Writing in today’s New York Times, the retired justice reiterates that losing view. “For over 200 years after the adoption of the Second Amendment,” Stevens maintains, “it was uniformly understood as not placing any limit on either federal or state authority to enact gun control legislation.” To clear the path for sweeping gun control restrictions now, Stevens advises, activists should turn their energies towards passing a “constitutional amendment” that would overturn Heller and “get rid of the Second Amendment.”
One problem with Stevens’ position is that he is dead wrong about the legal history. His preferred reading of the Second Amendment has never been “uniformly understood.”
For example, consider how the Second Amendment was treated in St. George Tucker’s 1803 View of the Constitution of the United States, which was the first extended analysis and commentary published about the Constitution. For generations of law students, lawyers, and judges, Tucker’s View served as a go-to con-law textbook.
Tucker was a veteran of the Revolutionary War, a colleague of James Madison, and a professor of law at the College of William and Mary. He observed the debates over the ratification of the Constitution and the Bill of Rights as they happened. And he had no doubt that the Second Amendment secured an individual right of the “nonmilitary” type. “This may be considered as the true palladium of liberty,” Tucker wrote of the Second Amendment. “The right of self-defense is the first law of nature.” In other words, the Heller majority’s view of the Second Amendment is as old and venerable as the amendment itself.

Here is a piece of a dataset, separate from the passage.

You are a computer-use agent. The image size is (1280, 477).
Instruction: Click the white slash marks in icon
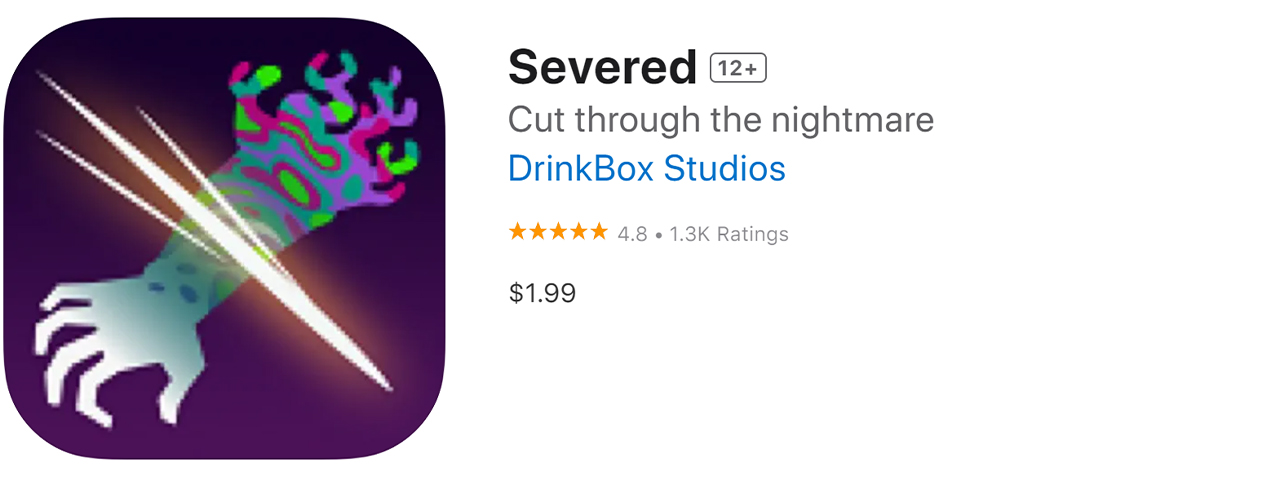tap(215, 230)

Regrettably, today’s op-ed is not the only example of Stevens trying to claw back a portion of the Bill of Rights.
Stevens cast a dissent, for instance, in Texas v. Johnson (1989), the landmark case in which the Court ruled that flag-burning is protected by the First Amendment. “Government may not prohibit the expression of an idea simply because society finds the idea itself offensive or disagreeable,” declared the majority opinion of Justice William Brennan. Stevens rejected that endorsement of bedrock free speech principles.
Likewise, Stevens has said that had he not retired from the Court in 2010, he would have joined Justice Samuel Alito’s dissent in Snyder v. Phelps (2011), the case in which the Court recognized First Amendment protections for the rights of Westboro Baptist Church members to stage offensive protests outside of military funerals. “Such speech cannot be restricted simply because it is upsetting or arouses contempt,” declared the majority opinion of Chief Justice John Roberts. Stevens rejected that endorsement of free speech principles too.
And then there is Stevens’ record on the Fifth Amendment, as exemplified by his majority opinion in Kelo v. City of New London, which allowed a municipality to wield its eminent domain powers not for a “public use,” as the Constitution requires, but for the benefit of a private developer working with the Pfizer corporation. “The Kelo majority opinion remains unpopular,” Stevens acknowledged in a 2011 speech at the University of Alabama School of Law. “Recently a commentator named Damon W. Root described the decision as the ’eminent domain debacle.'” (Guilty.) How did Stevens’ justify his debacle? He claimed that “Kelo adhered to the doctrine of judicial restraint, which allows state legislatures broad latitude in making economic policy decisions in their respective jurisdictions.”
In sum, John Paul Stevens has a bad habit of shortchanging the Bill of Rights for the benefit of overreaching officials and would-be censors. I’d think twice before taking his constitutional advice.